Moulting is the trigger for activating chitin synthesis inhibitor baits. But what do we know about the moulting process itself?
Little is known about moulting in subterranean termites, yet it is an important aspect of the control of termites through the use of chitin synthesis inhibitor baits e.g. chlorfluazuron, novaluron, and hexaflumuron. What we do know is that the moulting process involves the formation of a new exoskeleton and the shedding of the old outer cuticle (known as ecdysis), a process that is triggered by the release of certain hormones.
Termites produce a number of important developmental hormones, of which hydroxyecdysone is the primary moulting hormone. An increase of this hormone leads to moulting, while juvenile hormones maintain insects in their existing form.
In most insects, the first visible sign of moulting occurs when the old exoskeleton starts to separate from the underlying epidermis (known as apolysis). In termites, the first indication appears when the workers stop foraging, which is around ten days before moulting. A few days after they stop foraging, they will void their gut contents. This voiding of the gut fauna is likely stimulated by the high levels of juvenile hormone (which in Coptotermes formosanus has been recorded about six days before moulting).
About one day before moulting, the workers become listless, and their head capsules may take on a speckled look. When they finally shed their exoskeleton, they usually need help from other workers. The ‘reward’ for providing this help is that the workers get to eat the shed tissues. Observations with Coptotermes formosanus indicate that around 1% of the worker termites in a colony moult each day.1
Wood-feeding lower termites greatly depend on symbiotic gut protozoa and bacteria for the digestion of cellulose, meaning that once they have moulted, they need to reacquire their gut fauna from other termites. This happens about three days after moulting. It occurs through proctodeal feeding (feeding on excrement or anal fluids) on non-moulting workers. The usually large flagellate protozoa are consumed in their smaller encysted format, which then grow into the normal size and form. It is likely that transfer in this manner evolved to allow the protozoa to avoid the termite’s foregut, where wood is broken down into small particles, and where they might also be damaged. In Coptotermes formosanus it has been shown to take over a week for the gut fauna levels to return to normal.
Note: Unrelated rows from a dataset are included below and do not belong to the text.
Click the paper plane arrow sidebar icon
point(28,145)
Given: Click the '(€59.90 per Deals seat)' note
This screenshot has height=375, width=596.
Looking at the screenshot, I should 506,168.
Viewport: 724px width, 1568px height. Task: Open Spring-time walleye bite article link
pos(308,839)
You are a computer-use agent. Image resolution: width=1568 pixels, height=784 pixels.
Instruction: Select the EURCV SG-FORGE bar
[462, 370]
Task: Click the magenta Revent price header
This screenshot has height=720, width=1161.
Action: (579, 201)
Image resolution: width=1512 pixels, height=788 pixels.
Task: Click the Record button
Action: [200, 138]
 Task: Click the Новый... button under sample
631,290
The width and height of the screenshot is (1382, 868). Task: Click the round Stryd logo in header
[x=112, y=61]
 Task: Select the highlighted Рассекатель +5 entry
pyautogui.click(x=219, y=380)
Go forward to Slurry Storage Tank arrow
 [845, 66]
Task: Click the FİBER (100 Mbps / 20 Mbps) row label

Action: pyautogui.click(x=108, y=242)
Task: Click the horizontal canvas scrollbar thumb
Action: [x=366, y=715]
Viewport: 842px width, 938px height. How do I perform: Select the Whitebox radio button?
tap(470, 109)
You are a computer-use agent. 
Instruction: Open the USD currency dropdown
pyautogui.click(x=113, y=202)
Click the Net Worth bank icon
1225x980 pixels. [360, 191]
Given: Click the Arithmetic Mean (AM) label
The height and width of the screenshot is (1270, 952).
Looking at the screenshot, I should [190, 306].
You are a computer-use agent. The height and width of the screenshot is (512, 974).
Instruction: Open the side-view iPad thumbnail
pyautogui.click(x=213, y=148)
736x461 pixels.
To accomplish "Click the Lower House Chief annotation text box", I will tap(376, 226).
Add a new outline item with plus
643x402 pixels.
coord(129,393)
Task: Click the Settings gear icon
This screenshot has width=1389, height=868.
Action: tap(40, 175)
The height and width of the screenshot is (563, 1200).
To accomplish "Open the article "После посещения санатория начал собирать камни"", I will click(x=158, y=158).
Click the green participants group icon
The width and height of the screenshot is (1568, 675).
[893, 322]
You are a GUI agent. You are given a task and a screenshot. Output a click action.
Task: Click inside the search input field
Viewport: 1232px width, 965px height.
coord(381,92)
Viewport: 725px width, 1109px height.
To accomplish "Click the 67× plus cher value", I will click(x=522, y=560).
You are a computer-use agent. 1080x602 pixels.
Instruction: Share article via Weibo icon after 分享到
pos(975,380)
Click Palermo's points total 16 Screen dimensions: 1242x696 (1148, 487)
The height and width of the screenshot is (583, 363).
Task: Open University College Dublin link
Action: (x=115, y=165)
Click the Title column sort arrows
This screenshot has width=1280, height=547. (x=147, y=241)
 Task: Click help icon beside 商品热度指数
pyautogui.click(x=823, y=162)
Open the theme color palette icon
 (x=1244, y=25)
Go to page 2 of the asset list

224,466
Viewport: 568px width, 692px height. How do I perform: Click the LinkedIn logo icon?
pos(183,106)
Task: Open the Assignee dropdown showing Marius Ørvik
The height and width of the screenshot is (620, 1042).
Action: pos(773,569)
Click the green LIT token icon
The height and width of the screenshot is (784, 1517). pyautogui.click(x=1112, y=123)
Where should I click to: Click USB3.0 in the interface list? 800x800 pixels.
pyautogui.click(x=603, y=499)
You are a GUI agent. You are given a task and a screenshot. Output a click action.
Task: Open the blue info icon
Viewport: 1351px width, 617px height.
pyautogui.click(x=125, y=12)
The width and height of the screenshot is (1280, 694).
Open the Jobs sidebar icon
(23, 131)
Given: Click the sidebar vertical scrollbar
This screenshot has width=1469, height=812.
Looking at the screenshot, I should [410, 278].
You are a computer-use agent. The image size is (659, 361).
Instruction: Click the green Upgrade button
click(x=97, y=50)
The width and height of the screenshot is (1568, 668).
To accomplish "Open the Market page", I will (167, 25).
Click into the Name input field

From an evolutionary perspective, the wood cockroach Cryptocercus punctulatus, which is one of the earliest Blattodae ancestors of termites, displays a similar process. After moulting, once the cockroaches start to feed again, these protozoa are transferred as encysted cells by proctodeal feeding on other cockroaches in the community.
With only 1% of termite workers actually moulting each day, it would seem that it would take around three months for the entire colony to moult. This potentially impacts the effectiveness of the chitin synthesis inhibitor termite baits previously noted, since they only prevent new exoskeleton production.
However, it is likely with younger workers present that the moulting frequency will be greater than 1%. Studies with Requiem Termite Bait performed by Dr Michael Lenz (CSIRO Australia, unpublished) have shown that a key impact of the termite baiting process is that once a large number of termites are impacted by the bait, bacterial disease can rapidly spread through the colony leading to its demise.
Work by Rojas and Morales-Ramos (US Dept of Agriculture) showed that chlorfluazuron also impacts on termite health in several ways. Firstly by preventing egg-hatching, which in turn reduces colony viability; secondly by breaking down the peritrophic membrane, which makes it impossible for the termites to process their food, leading to sickness and death; and thirdly by breaking down their malpighian tubules, required for excreting wastes, again placing great stress on the termites. All of these aspects, combined with the inhibition of chitin production, advance the colony elimination process.
Steve Broadbent, Regional Director, Ensystex Australasia
1 A Rainaa, YI Parka, D Gelman. 2008. Journal of Insect Physiology 54:155–16, Molting in workers of the Formosan subterranean termite Coptotermes formosanus.